Savona. Il gruppo provinciale del Pd interviene in merito alla crisi della Fac di Albisola chiedendo che oggi una delegazione del Consiglio incontri i lavoratori e che venga convocata subito una Commissione aperta alle parti.
“Sulla vicenda Fac la Provincia può e deve fare di più. Siamo rimasti molto stupiti del fatto che la nostra richiesta di convocazione di una commissione aperta alla proprietà e ai sindacati sia stata rinviata a data da destinarsi. Nell’ultima commissione, martedì, in cui abbiamo dibattuto con l’assessore Sambin, sempre su nostra richiesta, della situazione della Fac, avevamo proposto di vederci già oggi prima del tavolo sul lavoro e in verità avevamo anche ricevuto affidamenti in questo senso. In subordine eravamo disponibili a vederci venerdì dopo la presentazione del piano industriale da parte dell’azienda o anche martedì, prossima giornata di Commissioni” si legge in una nota.

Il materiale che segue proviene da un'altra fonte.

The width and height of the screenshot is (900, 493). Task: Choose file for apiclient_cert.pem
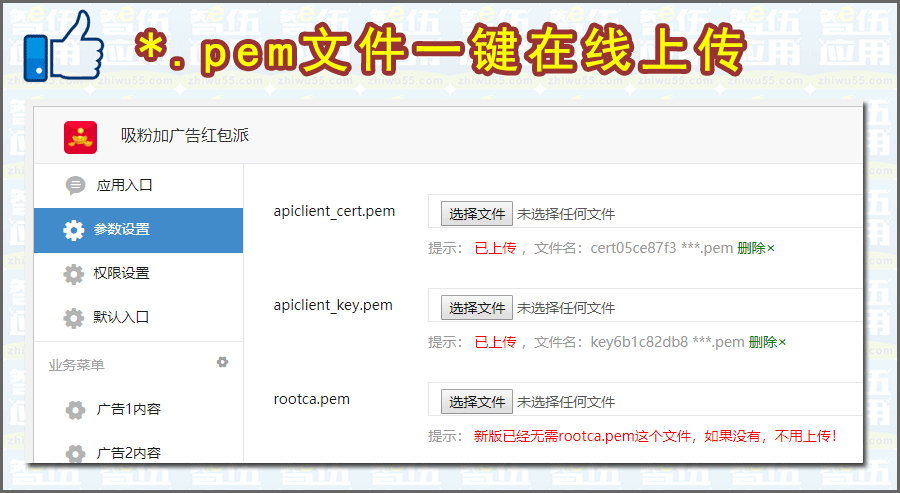477,214
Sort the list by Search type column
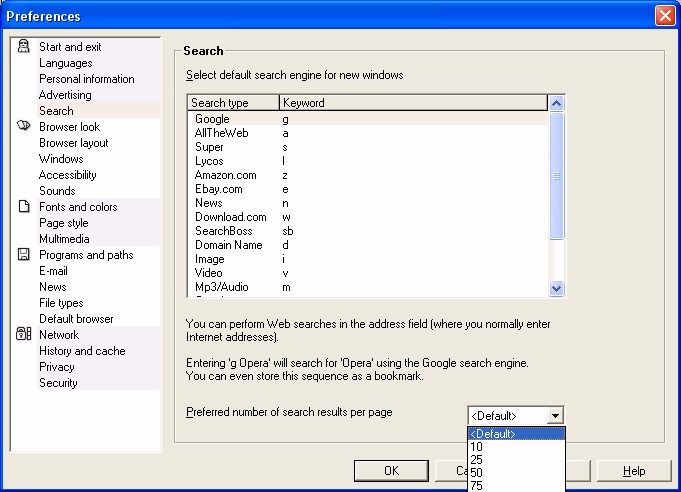Image resolution: width=681 pixels, height=492 pixels. [x=232, y=102]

“Sorprendentemente ci è stato risposto che non c’erano i tempi di convocazione, che non si voleva fare doppioni rispetto alle audizioni del Comune e della Regione e che al più martedì ci si poteva riunire per valutare come prima data utile il 7 febbraio. La situazione richiede scelte urgenti da parte di tutti gli attori di questa vicenda e un forte ruolo di impulso e di vicinanza, concreta, delle istituzioni verso i lavoratori e l’azienda. Ci aspettiamo inoltre dalla Provincia un importante contributo di coordinamento che, fino ad ora, ci pare sia mancato. Chiediamo all’assessore Sambin di accogliere i lavoratori che oggi saranno presenti fuori dal Palazzo della Provincia e di aprire l’incontro anche ad una delegazione del consiglio provinciale, sapendo che c’è bisogno di tutti e della massima coesione istituzionale e politica per affrontare questa vertenza, senza distinzioni di parte che sarebbero del tutto fuori luogo. Rilanciamo all’assessore e alla maggioranza che governa la Provincia la proposta di una tempestiva convocazione delle parti presso la commissione consiliare. Se questa richiesta sarà ancora una volta fatta cadere il nostro gruppo annuncia fin da ora l’intenzione di procedere in autonomia ad ascoltare le parti, cosa che riteniamo un nostro preciso dovere. In momenti di crisi come questi la politica è chiamata a dare un visibile segno di vicinanza ai problemi, ai lavoratori e alle imprese e anche uno sforzo di proposta e di idee. Se non lo fa commette un grave errore” concludono i consiglieri Giovanni Lunardon e Guido Di Fabio e il Capogruppo Marco Russo.